╭─ AUSGANGSDOKUMENT

Im Frühjahr 1983 fegte ein gewaltiger Sturm über den Bayerischen Wald. Im Parkgebiet lagen 30.000 Festmeter Holz – vorwiegend alte Fichtenstämme – am Boden. Jedem war bewusst, dass eine große Gefahr für die Wälder bestand, wenn dieses Holz nicht umgehend entrindet und aufgearbeitet wird. Dr. Bibelriether hätte als verantwortungsvoller Forstmann und nach den damals maßgeblichen Vorschriften des Bayerischen Waldgesetzes zur Schädlingsbekämpfung (die anzuwenden waren, da der Nationalpark ja rechtstechnisch noch nicht existierte) sofort handeln müssen. Er hätte alle Hebel in Bewegung setzen müssen, um dem Borkenkäfer, der in den gestürzten oder geschädigten Bäumen eine optimale Brutstätte vorfand, keine Chance zur Massenvermehrung zu geben. Er hat aber nichts unternommen und trägt damit die erste Verantwortung für die großflächige und bis heute nicht gestoppte Vernichtung der Wälder, die er bei seinem Amtsantritt noch „alt werden und zu unvorstellbarer Größe wachsen lassen wollte.

Anstatt dem Wald zu helfen, setzte er die unsägliche und damals wie heute rechtswidrige Mär in die Welt, dass in seinem Forstgebiet die „Natur der Natur“ zu überlassen sei. Er, der von der Regierung eingesetzte Sachwalter über 13.000 Hektar Staatswald, handelte pflicht- und rechtswidrig.

Falsche Ideologien…

…führten nun dazu, dass sich der Waldschädling Borkenkäfer mehr und mehr im Nationalpark einnisten konnte. Während zunächst noch kalte, nasse Sommer die Massenverbreitung verlangsamten, zeigten sich zu Beginn der 90-iger Jahre auch für Nicht-Fachleute die wahren Ausmaße der Waldkatastrophe. Forstleute, die das gesamte Absterben der Wälder in den Hochlagen voraussagten, bekamen Redeverbot verordnet. Die Verantwortlichen, allen voran Nationalparkleiter Dr. Bibelriether, beschwichtigten aber noch immer Kommunalpolitiker und Bevölkerung mit falschen oder unvollständigen Informationen. Von Jahr zu Jahr kündigten er und von der Verwaltung beauftragte Gutachter und Experten ein Zusammenbrechen der Käferpopulation an.

Das Gegenteil trat ein.

╰─
╭─ BEREITGESTELLTE DATEN

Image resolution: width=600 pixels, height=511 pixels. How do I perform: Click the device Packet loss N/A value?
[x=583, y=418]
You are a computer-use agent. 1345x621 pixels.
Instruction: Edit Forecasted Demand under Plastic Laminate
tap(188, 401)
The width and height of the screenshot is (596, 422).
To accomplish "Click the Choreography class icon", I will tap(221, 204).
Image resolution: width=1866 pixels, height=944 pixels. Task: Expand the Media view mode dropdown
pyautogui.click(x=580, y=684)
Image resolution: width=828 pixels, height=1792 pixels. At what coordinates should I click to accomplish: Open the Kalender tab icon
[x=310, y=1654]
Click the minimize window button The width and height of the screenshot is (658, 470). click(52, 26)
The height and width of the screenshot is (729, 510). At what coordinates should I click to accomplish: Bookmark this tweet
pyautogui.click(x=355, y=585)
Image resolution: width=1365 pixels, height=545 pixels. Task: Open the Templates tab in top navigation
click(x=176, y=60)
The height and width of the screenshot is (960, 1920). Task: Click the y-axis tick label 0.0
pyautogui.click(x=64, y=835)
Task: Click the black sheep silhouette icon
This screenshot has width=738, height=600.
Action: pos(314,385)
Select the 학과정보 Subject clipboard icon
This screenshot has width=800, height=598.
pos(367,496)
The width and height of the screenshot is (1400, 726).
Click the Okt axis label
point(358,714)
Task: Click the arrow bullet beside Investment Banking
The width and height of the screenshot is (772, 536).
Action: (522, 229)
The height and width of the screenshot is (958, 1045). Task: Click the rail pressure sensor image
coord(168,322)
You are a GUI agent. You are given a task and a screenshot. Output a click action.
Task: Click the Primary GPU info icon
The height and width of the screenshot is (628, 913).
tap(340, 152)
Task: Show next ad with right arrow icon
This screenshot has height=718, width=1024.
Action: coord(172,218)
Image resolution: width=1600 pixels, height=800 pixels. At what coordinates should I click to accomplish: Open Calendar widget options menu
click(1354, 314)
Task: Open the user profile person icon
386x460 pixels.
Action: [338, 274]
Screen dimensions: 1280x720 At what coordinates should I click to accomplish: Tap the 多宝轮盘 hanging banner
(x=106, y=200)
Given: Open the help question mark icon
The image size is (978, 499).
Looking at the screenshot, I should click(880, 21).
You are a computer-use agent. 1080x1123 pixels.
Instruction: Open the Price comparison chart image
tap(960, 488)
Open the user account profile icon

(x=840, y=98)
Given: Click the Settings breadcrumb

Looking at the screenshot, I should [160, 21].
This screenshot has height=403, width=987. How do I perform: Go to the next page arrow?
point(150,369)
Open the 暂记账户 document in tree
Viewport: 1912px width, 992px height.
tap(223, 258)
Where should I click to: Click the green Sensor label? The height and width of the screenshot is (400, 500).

╰─

▸ **ÜBUNGSAUFGABEN**:
(a) Wie viele Festmeter Holz lagen laut dem Text zum Bayerischen Wald nach dem Sturm im Frühjahr 1983 im Parkgebiet am Boden?
(b) Führen Sie den Text zum Bayerischen Wald im Anschluss an den Satz „Das Gegenteil trat ein.“ fort.
Die Daten stammen aus einer anderen Quelle als der Text zum Bayerischen Wald.

▸ **LÖSUNGEN JE AUFGABE**:
(a) 30.000 Festmeter, vorwiegend alte Fichtenstämme.

(b)
Der Borkenkäfer konnte sein Vernichtungswerk ungehindert fortsetzen und zerstörte Hektar um Hektar, Kilometer und Kilometer, die Hochlagenwälder zwischen Lusen und Rachel. Die bayerische Staatsregierung, die in diesem Pseudo-Naturschutz wohl auch ein probates Mittel gegen die wachsende Kraft der Ökopartei der Grünen sah, unternahm nichts und deckte das Fehlverhalten ihrer Verwaltungsbehörde.

Keine Einsicht…

Statt jetzt endlich die Fehler einzugestehen und alle Kräfte zur Schadensbegrenzung zu bündeln, drängten Dr. Bibelriether, Hubert Weinzierl und weitere Protagonisten dieser absurden Nationalparkideologie die Staatsregierung vielmehr zu einer Erweiterung des Nationalparks um 11.000 Hektar in die Wälder um Zwiesel. Angesichts der tausenden und abertausenden Baumleichen, die jetzt für jeden sichtbar den Lusen, den Bergkamm zum Rachel und schließlich den Rachel selbst zu einer riesigen Totholzfläche von schon mehr als 1.500 Hektar gemacht hatten, lösten diese Pläne aber bei der Bevölkerung im Zwieseler Winkel des Landkreises Regen große Skepsis und Sorge aus. Die anfängliche Begeisterung und Zustimmung für die Nationalparkidee schlug in Widerstand um, der sich schließlich im Jahr 1995 mit der Gründung einer Bürgerbewegung, der heutigen Bürgerbewegung zum Schutz des bayerischen Waldes e. V., mit mehr als 1.400 Mitgliedern aus allen Gesellschaftsschichten, organisierte.